-- Supplied data follows --
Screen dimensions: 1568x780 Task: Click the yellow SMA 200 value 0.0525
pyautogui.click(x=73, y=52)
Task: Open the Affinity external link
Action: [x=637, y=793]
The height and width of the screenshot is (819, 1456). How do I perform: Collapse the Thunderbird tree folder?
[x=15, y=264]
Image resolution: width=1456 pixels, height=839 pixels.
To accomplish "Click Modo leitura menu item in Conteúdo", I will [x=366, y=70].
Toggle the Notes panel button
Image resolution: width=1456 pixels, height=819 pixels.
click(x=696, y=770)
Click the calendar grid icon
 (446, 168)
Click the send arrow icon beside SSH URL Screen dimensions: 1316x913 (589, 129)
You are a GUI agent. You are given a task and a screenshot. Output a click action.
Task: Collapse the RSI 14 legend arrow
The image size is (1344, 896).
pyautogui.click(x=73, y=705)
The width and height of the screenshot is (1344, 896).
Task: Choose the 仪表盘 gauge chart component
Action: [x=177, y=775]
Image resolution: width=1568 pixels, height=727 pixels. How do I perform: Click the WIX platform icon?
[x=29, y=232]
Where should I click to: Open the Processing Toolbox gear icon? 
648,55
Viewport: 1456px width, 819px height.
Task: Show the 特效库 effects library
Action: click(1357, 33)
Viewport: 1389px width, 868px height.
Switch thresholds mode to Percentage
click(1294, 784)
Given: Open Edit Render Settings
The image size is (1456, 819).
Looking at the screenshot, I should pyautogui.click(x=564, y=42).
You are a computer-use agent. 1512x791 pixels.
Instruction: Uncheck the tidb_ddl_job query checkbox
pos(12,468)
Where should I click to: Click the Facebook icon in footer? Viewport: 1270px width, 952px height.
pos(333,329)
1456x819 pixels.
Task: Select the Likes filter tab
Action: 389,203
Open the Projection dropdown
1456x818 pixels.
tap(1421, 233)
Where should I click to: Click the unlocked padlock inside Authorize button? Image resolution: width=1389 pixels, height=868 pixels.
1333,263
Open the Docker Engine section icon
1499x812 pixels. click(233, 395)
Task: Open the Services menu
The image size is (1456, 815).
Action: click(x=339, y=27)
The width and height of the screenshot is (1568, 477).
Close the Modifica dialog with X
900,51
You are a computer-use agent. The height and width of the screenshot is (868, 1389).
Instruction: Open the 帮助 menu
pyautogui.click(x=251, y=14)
-- Supplied data concluded --
> _What to work on_
Reproduce the entries exactly. Every word has to stay the same.

> _Output of the task_
Screen dimensions: 1568x780 Task: Click the yellow SMA 200 value 0.0525
pyautogui.click(x=73, y=52)
Task: Open the Affinity external link
Action: [x=637, y=793]
The height and width of the screenshot is (819, 1456). How do I perform: Collapse the Thunderbird tree folder?
[x=15, y=264]
Image resolution: width=1456 pixels, height=839 pixels.
To accomplish "Click Modo leitura menu item in Conteúdo", I will [x=366, y=70].
Toggle the Notes panel button
Image resolution: width=1456 pixels, height=819 pixels.
click(x=696, y=770)
Click the calendar grid icon
 (446, 168)
Click the send arrow icon beside SSH URL Screen dimensions: 1316x913 (589, 129)
You are a GUI agent. You are given a task and a screenshot. Output a click action.
Task: Collapse the RSI 14 legend arrow
The image size is (1344, 896).
pyautogui.click(x=73, y=705)
The width and height of the screenshot is (1344, 896).
Task: Choose the 仪表盘 gauge chart component
Action: [x=177, y=775]
Image resolution: width=1568 pixels, height=727 pixels. How do I perform: Click the WIX platform icon?
[x=29, y=232]
Where should I click to: Open the Processing Toolbox gear icon? 
648,55
Viewport: 1456px width, 819px height.
Task: Show the 特效库 effects library
Action: click(1357, 33)
Viewport: 1389px width, 868px height.
Switch thresholds mode to Percentage
click(1294, 784)
Given: Open Edit Render Settings
The image size is (1456, 819).
Looking at the screenshot, I should pyautogui.click(x=564, y=42).
You are a computer-use agent. 1512x791 pixels.
Instruction: Uncheck the tidb_ddl_job query checkbox
pos(12,468)
Where should I click to: Click the Facebook icon in footer? Viewport: 1270px width, 952px height.
pos(333,329)
1456x819 pixels.
Task: Select the Likes filter tab
Action: 389,203
Open the Projection dropdown
1456x818 pixels.
tap(1421, 233)
Where should I click to: Click the unlocked padlock inside Authorize button? Image resolution: width=1389 pixels, height=868 pixels.
1333,263
Open the Docker Engine section icon
1499x812 pixels. click(233, 395)
Task: Open the Services menu
The image size is (1456, 815).
Action: click(x=339, y=27)
The width and height of the screenshot is (1568, 477).
Close the Modifica dialog with X
900,51
You are a computer-use agent. The height and width of the screenshot is (868, 1389).
Instruction: Open the 帮助 menu
pyautogui.click(x=251, y=14)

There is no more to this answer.